Activision Blizzard Inc (ATVI.O) on Tuesday forecast current-quarter adjusted revenue above estimates, as it expects demand for its popular franchises “Call of Duty” and “Candy Crush” to remain strong, sending its shares 4% higher in extended trading.
This comes after peer Take-Two Interactive Software Inc (TTWO.O), creator of “Grand Theft Auto”, forecast its second-quarter adjusted sales below estimates on Monday.
Activision Blizzard said it expects robust performance from “Candy Crush” and “World of Warcraft” in the third quarter, complemented by the launch of the “Diablo II: Resurrected”.
It forecast quarterly adjusted revenue at $1.85 billion, compared with analysts’ estimates of $1.81 billion.
Video game publishers saw a jump in consumer spending as the COVID-19 pandemic last year forced people to stay hunkered down at home, but with the easing of restrictions due to vaccine roll-outs gamers are cutting their console time for outdoor activities.
“As competitor and peer Take-Two and its guidance indicate, with the world opening up, despite the Delta variant, there are challenges,” Third Bridge analyst Scott Kessler said.
Last week, Microsoft (MSFT.O) said its fourth-quarter revenue for Xbox content and services fell.

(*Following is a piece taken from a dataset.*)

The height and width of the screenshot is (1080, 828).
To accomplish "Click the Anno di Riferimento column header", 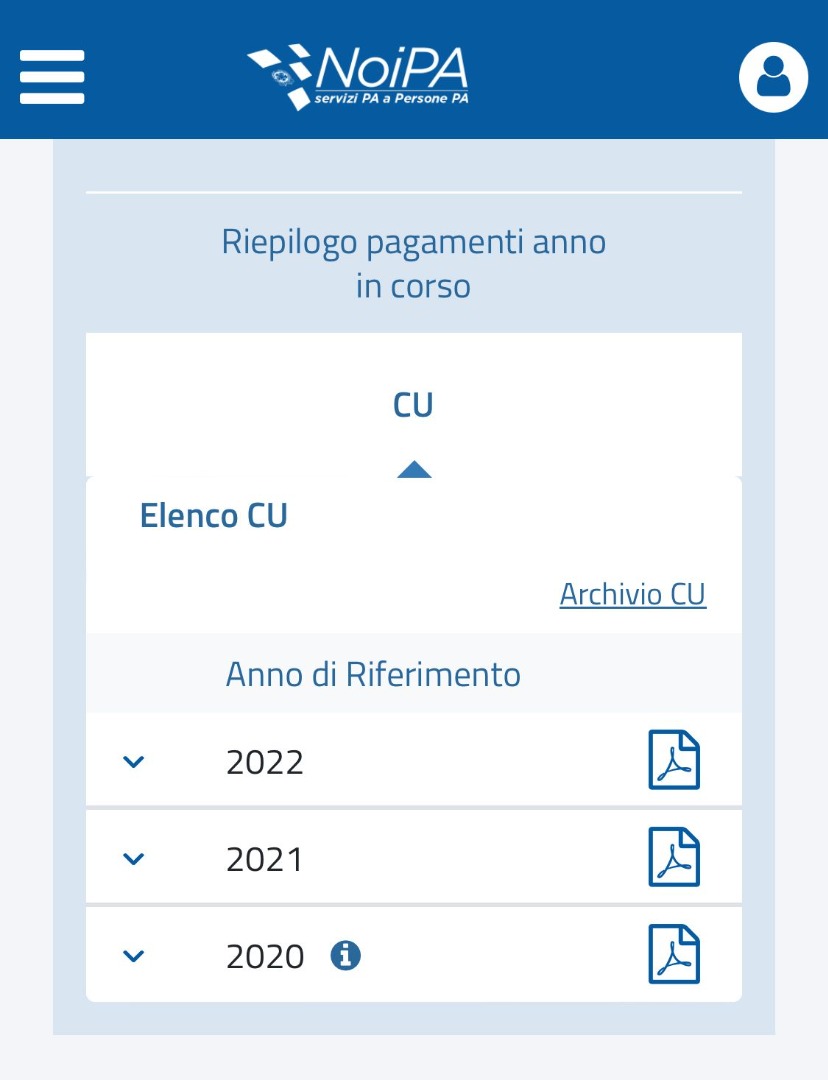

Activision Blizzard’s raised full-year adjusted revenue forecast of $8.65 billion came in below estimates of $8.77 billion, according to IBES data from Refinitiv.
Earlier on Tuesday, the company said J. Allen Brack, president of Blizzard Entertainment, would leave after nearly three years in the role.
The departure comes weeks after the California Department of Fair Employment and Housing filed a lawsuit against Activision over equal pay violations, sex discrimination, and sexual harassment.
“We are committed to doing everything possible to ensure our company has a welcoming, supportive and safe environment,” Chief Executive Officer Bobby Kotick said on Tuesday.
The company reported adjusted revenue of $1.92 billion for the second quarter ended June 30, slightly above expectations of $1.90 billion.